* [WHAT YOU HAVE TO DO] With the pictures removed, retype the lines from the one holding "Task: Click the green Christmas tree emoji" through the end of the records, exactly as written.

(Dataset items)
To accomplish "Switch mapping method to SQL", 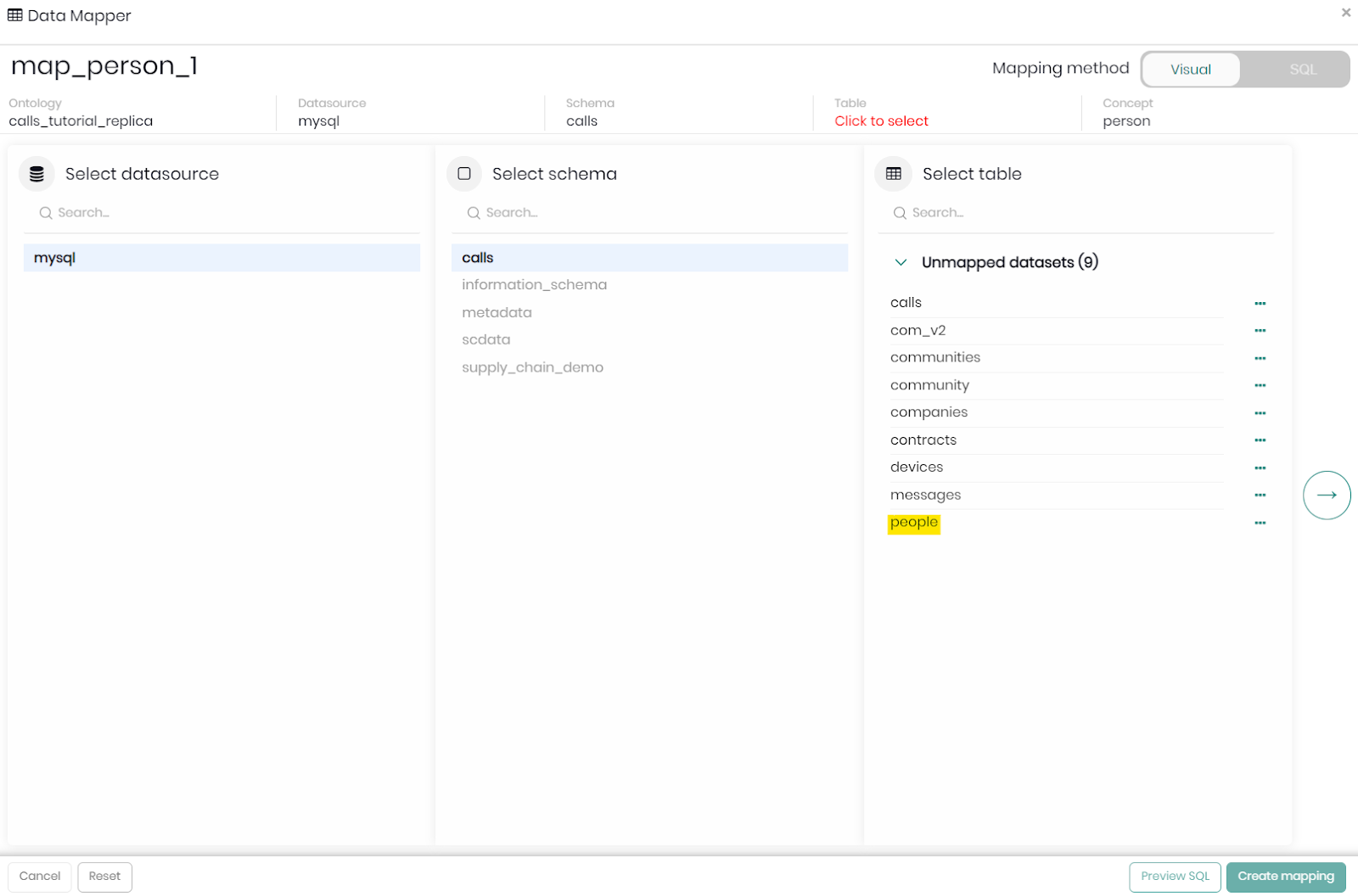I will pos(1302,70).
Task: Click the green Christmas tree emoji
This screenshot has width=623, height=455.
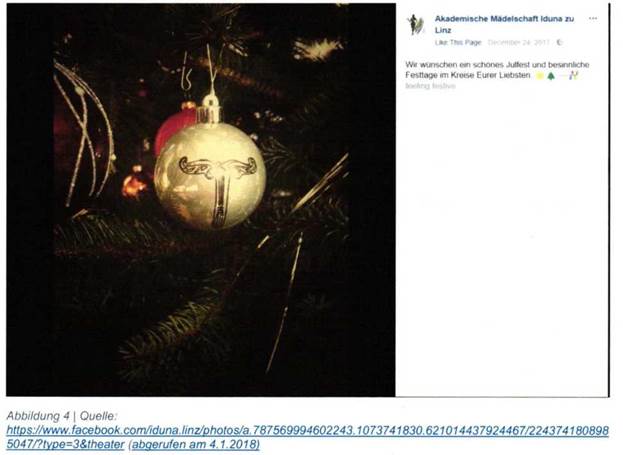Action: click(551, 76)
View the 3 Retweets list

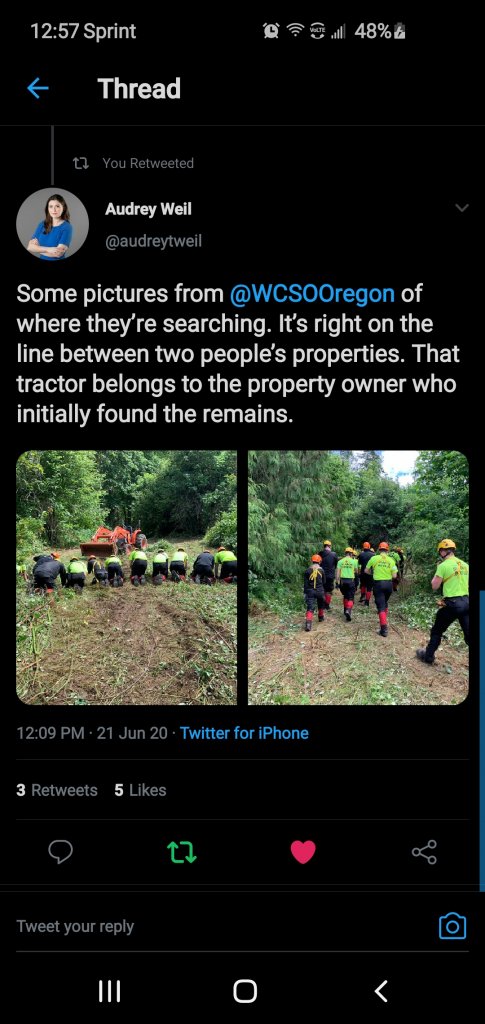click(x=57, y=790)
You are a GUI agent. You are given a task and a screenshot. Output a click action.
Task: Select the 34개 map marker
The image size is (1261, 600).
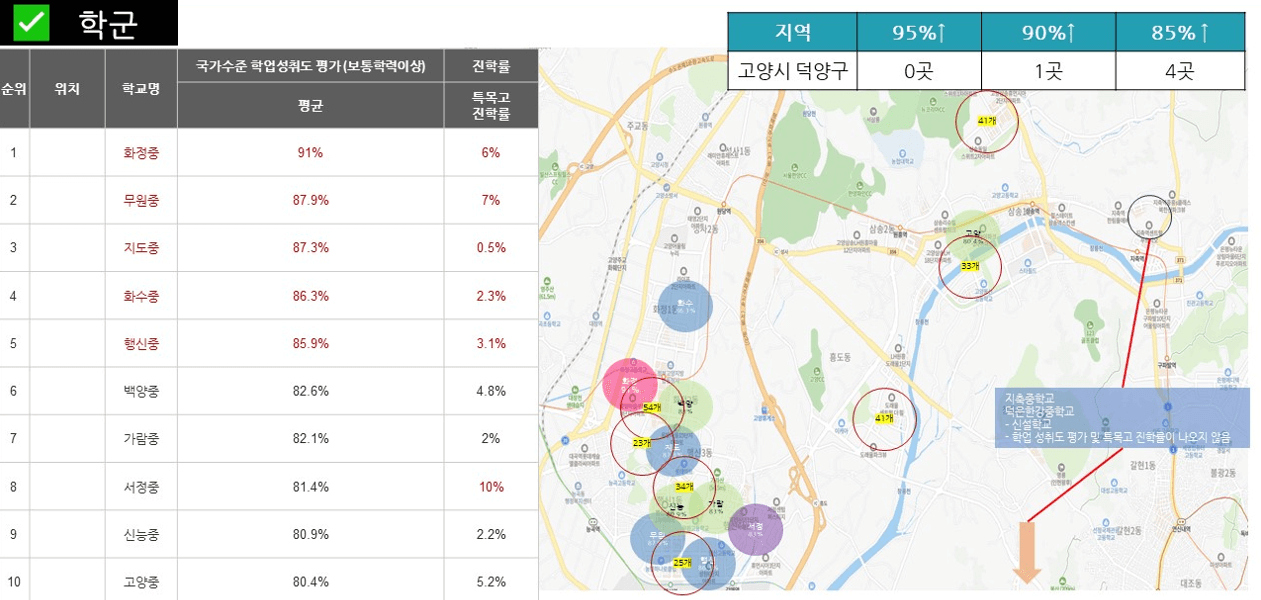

* [WRITTEN ANSWER]
Task: Click the green Christmas tree emoji
This screenshot has width=623, height=455.
Action: click(551, 76)
View the 3 Retweets list

click(x=57, y=790)
You are a GUI agent. You are given a task and a screenshot. Output a click action.
Task: Select the 34개 map marker
The image size is (1261, 600).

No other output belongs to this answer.